另一类GDP预测模型是非线性模型,该类模型以人工神经网络(artificial neural Network,ANN)为代表。ANN作为人工智能领域的非线性方法,能够处理非线性、不连续和高频多维的数据,因而该模型在GDP预测领域得到越来越多的关注。特卡茨(Tkacz,2001)构建神经网络对加拿大年度GDP增速进行预测分析,发现用该模型训练得到的预测误差比线性模型降低约25%。欧邦才(2004)采用BP神经网络对中国年度GDP进行预测,发现预测效果较好。郭庆春和何振芳(2014)使用改进的BP神经网络建立GDP预测模型,研究表明该模型具有较高的预测精度,并且还具有泛化能力强、训练速度快、稳定性好等优点。传统的ANN模型虽然能保证网络学习过程的最终收敛,但不能反映样本之间的时序关系,而在经济领域普遍存在的这种时序关系及其背后的逻辑关系与理论关系对于预测分析是大有裨益的。相比之下,深度学习模型中的长短期记忆神经网络模型(long short term memory,LSTM)由于其出色的时序数据处理能力,在经济与金融预测领域得到了较为广泛的应用与推广。崔和李(Choi & Lee,2018)使用LSTM模型来预测实时时间序列数据,结果表明LSTM模型取得了已知各类模型中的最好预测效果。赵军豪等(2018)等使用融合微博情感分析和LSTM模型进行预测,发现该方法对数据抖动有良好的适应性,并具有很好的稳健性。

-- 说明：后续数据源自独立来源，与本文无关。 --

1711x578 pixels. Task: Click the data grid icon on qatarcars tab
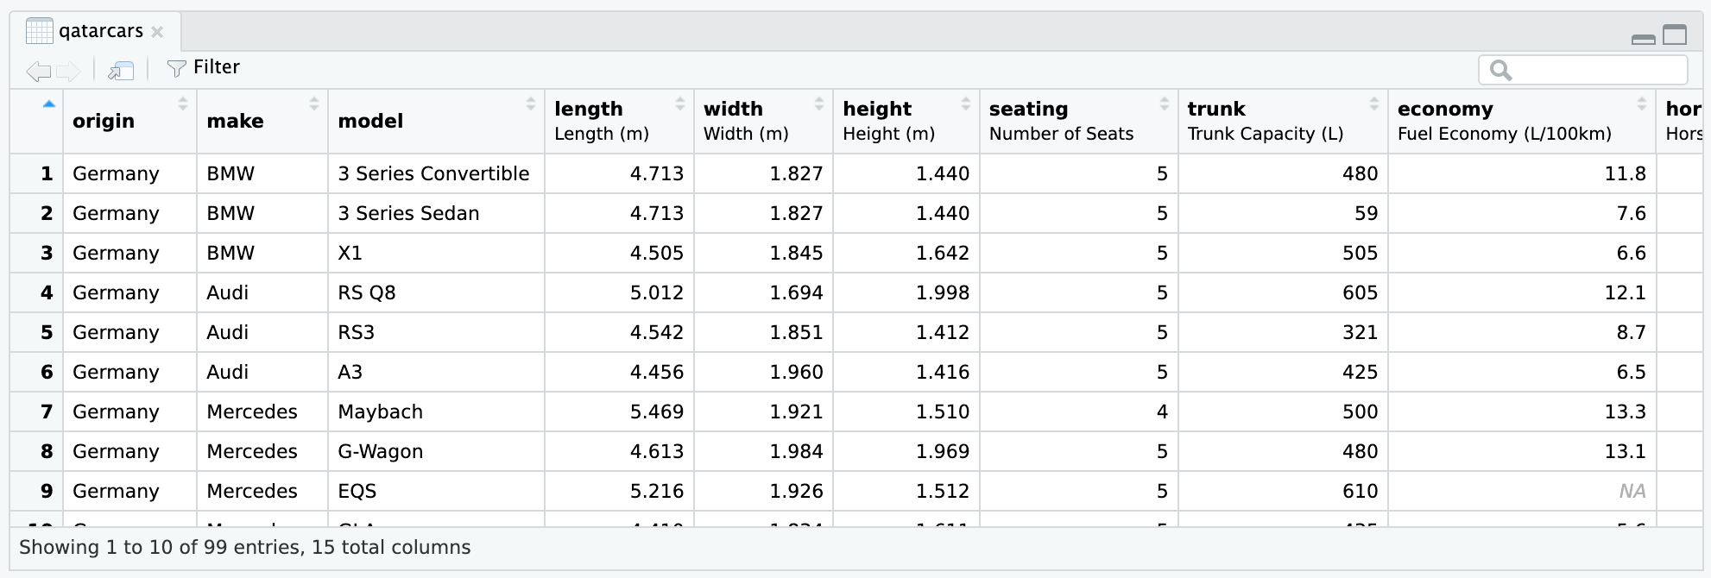click(x=39, y=31)
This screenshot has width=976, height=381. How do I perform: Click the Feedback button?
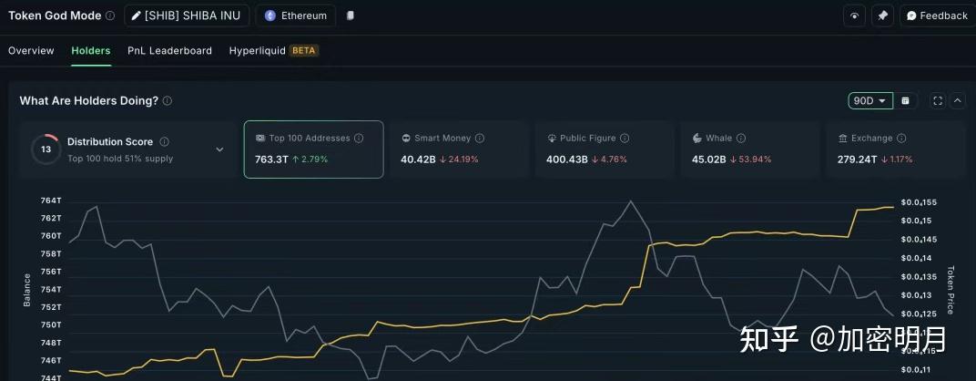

使用神经网络方法预测GDP的已有文献较丰富,也取得了显著的学术进展,但仍有可进一步改进的地方。首先,虽然以往研究对短期GDP预测算法做了改进,但鲜有文献对线性与非线性两类模型的预测效果进行比较。宏观经济指标体系是一组时间序列数据,在这组数据中部分指标会对核心变量GDP产生非线性的影响。但是,非线性模型是否能够抓住这种非线性影响?非线性模型与线性模型相比预测效果是否会有显著提高?对于这两个问题已有文献尚未给出明确答案。其次,已有研究的宏观指标选择往往没有以经济学理论为依据,可能会增加模型预测误差。已有GDP预测方面的文献在进行预测指标选择时,大多存在预测指标与宏观经济理论分离的现象,这可能会导致遗漏重要指标的问题出现,从而增大了GDP预测的误差。最后,对于如何选择影响模型短期预测能力的指标,现有文献往往依据国际相关经验,而对于是否符合国情考虑较少。由于中国经济增长具有明确的国情特征尤其是结构性特征,与欧美等其他国家差异较大,所以有必要依据中国经济特点来选择预测指标。以房地产市场为例,陈小亮(2017)测算发现,2016年中国房地产对GDP增长的总贡献率高达18.3%。因此,在选择中国GDP预测影响因素时,不能忽略房地产等切实反映中国国情的宏观指标。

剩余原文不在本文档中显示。